▶ Conjunto de tarefas:
(1) Por favor, reproduza fielmente a parte do trecho sobre a imputação penal que começa em "É obrigação do" e termina em "lhe é imputado.".
(2) No trecho sobre a imputação penal, quais circunstâncias o acusador pode deixar de fora da imputação?
(3) Dê prosseguimento ao trecho sobre a imputação penal e a ampla defesa a partir do ponto em que ele termina.

▶ Trecho:
********************

As exigências relativas à exposição do fato criminoso com todas as suas circunstâncias, constantes no art. 41 do CPP, atendem à imprescindibilidade de se dever possibilitar, desde tão logo, o exercício da ampla defesa. Sabendo dos limites da imputação, poderá o acusado a ela se contrapor o mais amplamente possível "desde, então, a delimitação temática da peça acusatória, em que se fixará o conteúdo da ação penal" (PACELLI DE OLIVEIRA, 2008, p. 152).

É obrigação do acusador – Ministério Público ou ofendido – promover a imputação completa e bem descrita, sendo-lhe permitindo deixar de lado apenas as circunstâncias genéricas de elevação da pena (NUCCI, 2008). "[...] O acusado terá ampla defesa assegurada desde que os fatos, com todas as circunstâncias [específicas] que os envolvam, estejam bem descritos na denúncia" (NUCCI, 2006, p.197). Deveras, não é viável o exercício do direito fundamental de defesa por parte do acusado sem que saiba, com exatidão, qual o fato que lhe é imputado.

A imputação penal clara e precisa é, pois, que vai delimitar o espaço dentro do qual o acusado irá exercer seu direito fundamental à ampla defesa, porquanto, consabidamente, o mesmo se defende dos fatos narrados na denúncia ou queixa e não do artigo de lei mencionado no pedido de condenação. E mais. A imputação clara e precisa é uma necessidade processual "decorrente do princípio constitucional da ampla defesa visando impedir surpresas desagradáveis ao réu comprometendo sua dignidade enquanto pessoa humana" (RANGEL, 2000, p.1). Ex vi, art. 1º, inc. III, da CF/88.

********************

▶ Dados fornecidos:
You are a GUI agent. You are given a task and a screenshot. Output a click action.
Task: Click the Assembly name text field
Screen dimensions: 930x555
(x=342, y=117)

********************

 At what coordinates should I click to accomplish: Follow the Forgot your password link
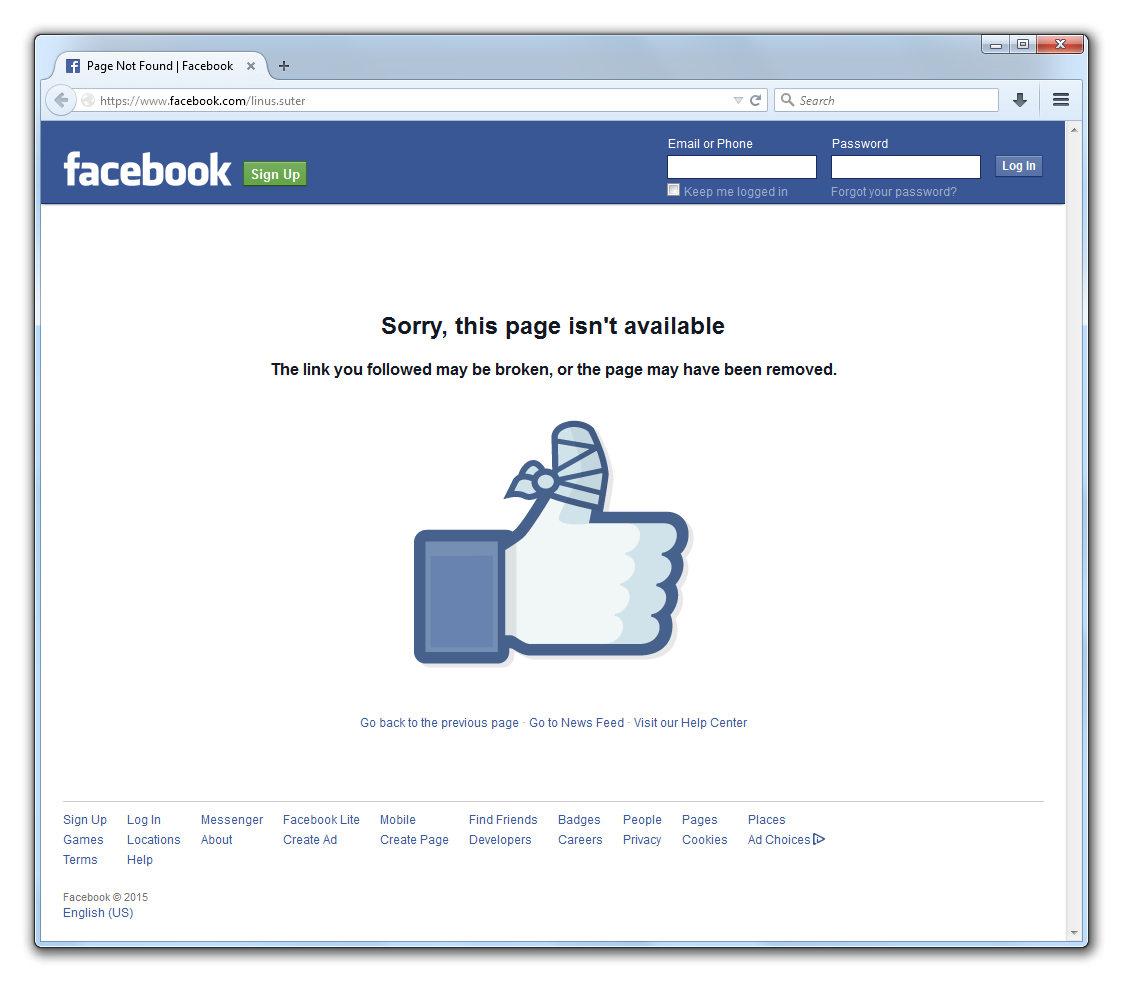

********************

▶ Respostas por tarefa:
(1)
É obrigação do acusador – Ministério Público ou ofendido – promover a imputação completa e bem descrita, sendo-lhe permitindo deixar de lado apenas as circunstâncias genéricas de elevação da pena (NUCCI, 2008). "[...] O acusado terá ampla defesa assegurada desde que os fatos, com todas as circunstâncias [específicas] que os envolvam, estejam bem descritos na denúncia" (NUCCI, 2006, p.197). Deveras, não é viável o exercício do direito fundamental de defesa por parte do acusado sem que saiba, com exatidão, qual o fato que lhe é imputado.

(2) As circunstâncias genéricas de elevação da pena.

(3)
Assim, no processo penal, também da garantia da ampla defesa (ou da plenitude da defesa, se a ação tramitar pelo rito do júri, a teor do art. 5º, inc. XXXVIII, alínea "a", da CF/88) decorre a GARANTIA DA IMPUTAÇÃO DELIMITADA, que não poderá ser vibrada pela denúncia ou queixa. E a vibração, aqui, ocorre com a simples possibilidade de imposição de sanção sem que possa o réu se defender ampla ou plenamente dos fatos que lhe foram (mal) imputados, pois "só a imputação por fato certo, explícito e bem definido é que fornece condições para a percepção da extensão e da profundidade da acusação, como propõe a garantia da ampla defesa" [grifamos] (BOSCHI, 2002, p. 2008).

Nesse compasso, como garantia do acusado, a garantia da imputação delimitada, para não ser vibrada com a diminuição do exercício da ampla defesa, impõe, inclusive, que, quando houver mais de um acusado, é necessário que se indique, com claridade e precisão, o que cada um deles realizou (Vide: art. 29, CP), evitando-se, assim, a denúncia ou queixa genérica, salvo absoluta impossibilidade. [01] "O ordenamento brasileiro repudia as acusações genéricas [...]" (STF, HC n.º 89.427/BA e HC n.º 84.436/SP). Neste peculiar, é necessário discernir, porém, que uma coisa é denúncia genérica e outra coisa é denúncia geral.

Quando o acusador imputa a todos os acusados o mesmo fato criminoso, indistintamente, independentemente da modalidade de contribuição, a hipótese não será de denúncia genérica e conseqüente inépcia da inicial, desde que seja certo e induvidoso fato a eles atribuído. "A questão relativa à efetiva comprovação de eles terem agido da mesma maneira é, como logo se percebe, matéria de prova, e não pressuposto de desenvolvimento válido e regular do processo" [grifamos] (PACELLI DE OLIVEIRA, 2008, p. 154).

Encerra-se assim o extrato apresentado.